■ The request ■
Copy out the records from the line with "This screenshot has width=524, height=296." up to and including the line with "will (x=141, y=243).", character for character.

■ Items ■
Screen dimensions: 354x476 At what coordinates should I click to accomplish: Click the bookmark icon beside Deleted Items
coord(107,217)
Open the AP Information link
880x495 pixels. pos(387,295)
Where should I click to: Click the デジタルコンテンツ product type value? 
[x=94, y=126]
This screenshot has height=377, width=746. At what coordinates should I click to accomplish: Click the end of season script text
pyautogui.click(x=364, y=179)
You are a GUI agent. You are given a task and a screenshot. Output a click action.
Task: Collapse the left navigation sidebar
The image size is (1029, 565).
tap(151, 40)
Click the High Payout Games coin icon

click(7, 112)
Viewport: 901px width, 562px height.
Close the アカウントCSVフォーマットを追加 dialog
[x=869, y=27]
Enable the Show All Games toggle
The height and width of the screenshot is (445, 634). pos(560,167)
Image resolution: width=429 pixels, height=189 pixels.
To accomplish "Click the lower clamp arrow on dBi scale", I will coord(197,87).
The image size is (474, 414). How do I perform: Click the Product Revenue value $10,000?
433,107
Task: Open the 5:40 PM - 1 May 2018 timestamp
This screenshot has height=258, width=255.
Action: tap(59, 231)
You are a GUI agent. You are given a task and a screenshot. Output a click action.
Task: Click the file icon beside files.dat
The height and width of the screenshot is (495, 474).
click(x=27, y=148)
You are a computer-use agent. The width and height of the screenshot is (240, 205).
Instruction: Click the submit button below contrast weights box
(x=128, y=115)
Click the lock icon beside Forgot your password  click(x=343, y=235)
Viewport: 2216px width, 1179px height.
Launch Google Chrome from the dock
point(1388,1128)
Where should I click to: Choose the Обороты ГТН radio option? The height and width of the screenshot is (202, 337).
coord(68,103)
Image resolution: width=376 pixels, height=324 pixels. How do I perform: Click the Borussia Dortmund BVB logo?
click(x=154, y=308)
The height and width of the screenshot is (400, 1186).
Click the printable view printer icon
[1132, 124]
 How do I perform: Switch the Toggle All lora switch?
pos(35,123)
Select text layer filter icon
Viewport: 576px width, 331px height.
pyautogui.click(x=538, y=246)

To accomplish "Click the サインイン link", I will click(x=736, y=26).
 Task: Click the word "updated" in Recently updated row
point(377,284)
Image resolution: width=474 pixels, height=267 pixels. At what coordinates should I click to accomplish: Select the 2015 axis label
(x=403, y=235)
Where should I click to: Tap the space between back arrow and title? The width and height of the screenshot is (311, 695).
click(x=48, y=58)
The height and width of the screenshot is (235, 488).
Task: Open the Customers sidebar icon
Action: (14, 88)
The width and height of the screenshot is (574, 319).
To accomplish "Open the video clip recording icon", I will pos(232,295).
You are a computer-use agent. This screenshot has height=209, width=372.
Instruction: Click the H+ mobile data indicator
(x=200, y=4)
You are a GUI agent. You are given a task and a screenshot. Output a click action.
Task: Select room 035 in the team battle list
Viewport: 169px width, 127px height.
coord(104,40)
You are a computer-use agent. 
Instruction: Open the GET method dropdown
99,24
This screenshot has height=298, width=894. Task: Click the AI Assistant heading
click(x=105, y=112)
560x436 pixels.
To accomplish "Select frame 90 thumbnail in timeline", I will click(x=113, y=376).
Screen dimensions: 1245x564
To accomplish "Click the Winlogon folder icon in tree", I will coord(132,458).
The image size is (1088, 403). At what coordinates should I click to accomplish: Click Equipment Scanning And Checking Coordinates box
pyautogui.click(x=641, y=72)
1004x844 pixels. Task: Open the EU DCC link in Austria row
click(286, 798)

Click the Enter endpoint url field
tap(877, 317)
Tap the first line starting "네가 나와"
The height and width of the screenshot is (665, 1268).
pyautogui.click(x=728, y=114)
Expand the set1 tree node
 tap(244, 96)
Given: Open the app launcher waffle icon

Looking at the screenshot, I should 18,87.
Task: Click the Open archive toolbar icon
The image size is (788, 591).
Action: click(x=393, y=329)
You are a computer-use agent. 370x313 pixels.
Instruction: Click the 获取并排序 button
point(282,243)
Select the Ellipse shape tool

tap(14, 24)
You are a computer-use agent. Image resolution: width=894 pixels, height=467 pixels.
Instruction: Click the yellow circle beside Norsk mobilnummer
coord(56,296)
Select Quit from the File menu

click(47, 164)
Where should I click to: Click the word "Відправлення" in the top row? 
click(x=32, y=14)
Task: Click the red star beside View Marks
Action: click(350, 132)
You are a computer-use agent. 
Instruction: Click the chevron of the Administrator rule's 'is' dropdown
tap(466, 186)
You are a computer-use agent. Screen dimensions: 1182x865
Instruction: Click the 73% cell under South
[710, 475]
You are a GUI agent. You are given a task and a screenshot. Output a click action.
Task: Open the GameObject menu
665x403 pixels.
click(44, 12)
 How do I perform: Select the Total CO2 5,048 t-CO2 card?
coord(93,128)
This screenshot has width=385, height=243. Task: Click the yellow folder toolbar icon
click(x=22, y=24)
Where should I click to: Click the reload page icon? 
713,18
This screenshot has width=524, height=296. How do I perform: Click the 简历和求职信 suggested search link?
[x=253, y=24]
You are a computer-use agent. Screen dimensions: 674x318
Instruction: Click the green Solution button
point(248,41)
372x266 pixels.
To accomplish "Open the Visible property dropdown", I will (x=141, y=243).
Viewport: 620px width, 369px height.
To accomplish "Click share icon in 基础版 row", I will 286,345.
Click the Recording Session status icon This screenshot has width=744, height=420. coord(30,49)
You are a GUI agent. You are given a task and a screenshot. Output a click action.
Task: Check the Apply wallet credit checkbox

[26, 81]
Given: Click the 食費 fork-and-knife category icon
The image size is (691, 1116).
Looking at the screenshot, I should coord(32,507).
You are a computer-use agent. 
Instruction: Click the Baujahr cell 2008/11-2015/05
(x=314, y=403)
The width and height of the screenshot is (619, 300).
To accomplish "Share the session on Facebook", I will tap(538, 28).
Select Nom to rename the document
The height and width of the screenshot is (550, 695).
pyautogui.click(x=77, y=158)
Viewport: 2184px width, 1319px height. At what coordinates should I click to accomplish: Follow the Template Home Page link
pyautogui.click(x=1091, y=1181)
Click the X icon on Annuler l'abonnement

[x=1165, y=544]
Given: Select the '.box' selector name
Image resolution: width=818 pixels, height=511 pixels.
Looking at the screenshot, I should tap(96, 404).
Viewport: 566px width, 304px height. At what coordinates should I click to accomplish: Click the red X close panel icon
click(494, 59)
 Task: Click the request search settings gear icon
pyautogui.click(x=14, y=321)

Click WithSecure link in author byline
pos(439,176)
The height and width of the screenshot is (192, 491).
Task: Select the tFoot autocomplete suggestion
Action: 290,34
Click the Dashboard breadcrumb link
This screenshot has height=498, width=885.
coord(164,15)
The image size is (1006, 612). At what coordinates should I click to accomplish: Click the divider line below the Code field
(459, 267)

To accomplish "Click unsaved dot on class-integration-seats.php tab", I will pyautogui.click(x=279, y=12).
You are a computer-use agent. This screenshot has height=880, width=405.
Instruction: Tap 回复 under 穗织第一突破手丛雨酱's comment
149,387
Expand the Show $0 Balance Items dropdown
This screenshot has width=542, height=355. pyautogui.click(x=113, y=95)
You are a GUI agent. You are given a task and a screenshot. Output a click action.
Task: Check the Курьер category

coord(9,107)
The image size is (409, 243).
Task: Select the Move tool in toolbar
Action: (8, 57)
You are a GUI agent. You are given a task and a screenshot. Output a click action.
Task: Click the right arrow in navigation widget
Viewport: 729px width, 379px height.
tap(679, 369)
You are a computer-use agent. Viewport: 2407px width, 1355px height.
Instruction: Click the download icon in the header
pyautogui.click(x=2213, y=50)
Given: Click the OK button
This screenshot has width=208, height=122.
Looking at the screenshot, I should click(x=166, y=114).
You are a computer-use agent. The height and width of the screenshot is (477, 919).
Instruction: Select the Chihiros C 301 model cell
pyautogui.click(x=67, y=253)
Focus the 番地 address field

■ Answer to the exercise ■
This screenshot has width=524, height=296. How do I perform: Click the 简历和求职信 suggested search link?
[x=253, y=24]
You are a computer-use agent. Screen dimensions: 674x318
Instruction: Click the green Solution button
point(248,41)
372x266 pixels.
To accomplish "Open the Visible property dropdown", I will (x=141, y=243).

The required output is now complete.